16 de noviembre de 2012

Dulce plomo.

Yo creo que cada vez que cambias tú, cambia el mundo, puede que se deba a que al ver las cosas desde un punto de vista más radical actuemos de una forma más fuerte e inexplicable; por ejemplo, hoy me pasé la tarde ausente del whatsapp, quería guardarme la escusa del "oooh lo siento, no lo había leído pero jooo ahora ya es demasiado tarde para quedar :'( "; como si a mi me importara. Más tarde dije una verdad que sabía que un ego como el suyo no aguantaría, lo disfruté muchísimo, me regodeé más que nunca y no paré hasta ver el pañuelo blanco ondeando débilmente. Luego sentí que me pesaban los bolsillos, metí la mano y saqué su llave, recordé todo lo que podía destruir con ella y me dio vértigo, automáticamente marqué su número, quería devolvérsela ya lo supuso y no cogió; confía ciegamente en mi y sin embargo nunca es capaz de estar aquí. Por último, he cerrado todas y cada una de las conversaciones con el único pensamiento de "ojalá me vuelvan a hablar y me digan algo que me despierte" siguen hablando y mantienen monólogos cada vez más solitarios porque con cada palabra que añaden a su respectiva conversación, más me encierro yo en mi misma; en un vacío y un coma que hasta parecen suicídicos.
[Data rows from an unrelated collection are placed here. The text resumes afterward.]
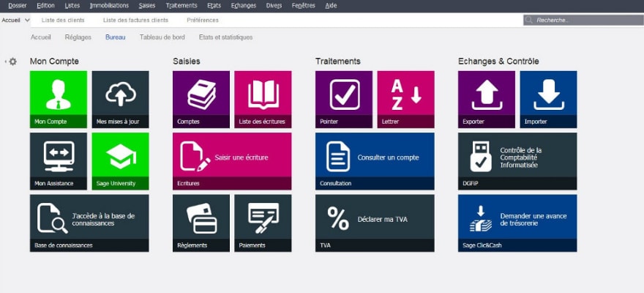The height and width of the screenshot is (293, 644).
Task: Click the Pointer checkmark tile
Action: (x=343, y=99)
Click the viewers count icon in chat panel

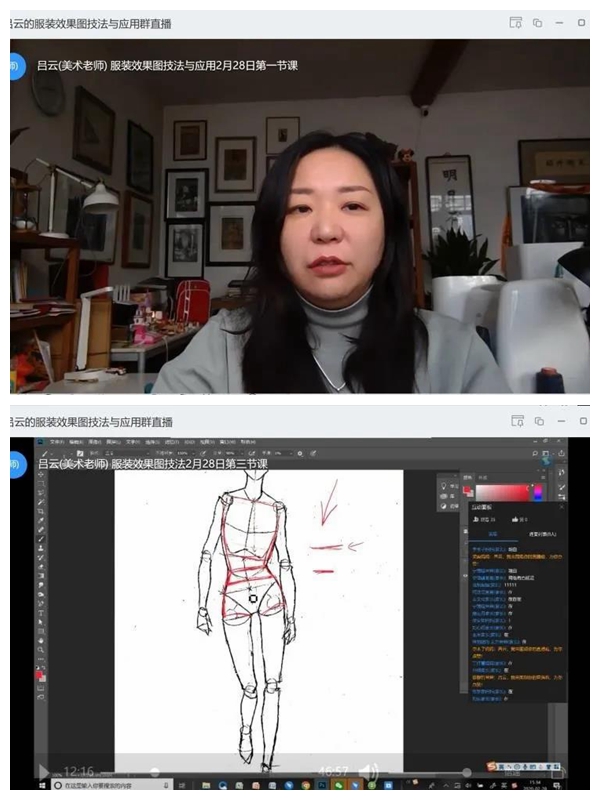point(475,519)
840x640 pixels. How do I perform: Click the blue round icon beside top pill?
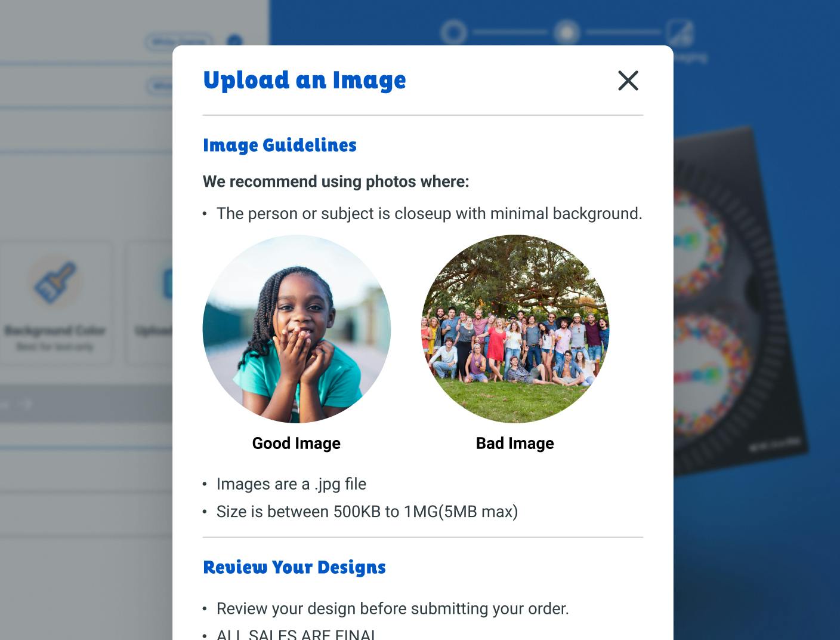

Conclusión: la persona que más lejos te quiere es la que más cerca te necesita. Aún así las necesidades son muy relativas hay quienes necesitan palabras bonitas, hechos fuertes o sentir que en los silencios también somos escuchados. Yo me incluyo en el tercer grupo pero ya deberíais saberlo.


P.D fui ausente con quien no estuvo y fui cruel con quien no quiso estarlo. No regalo amor, devuelvo favores.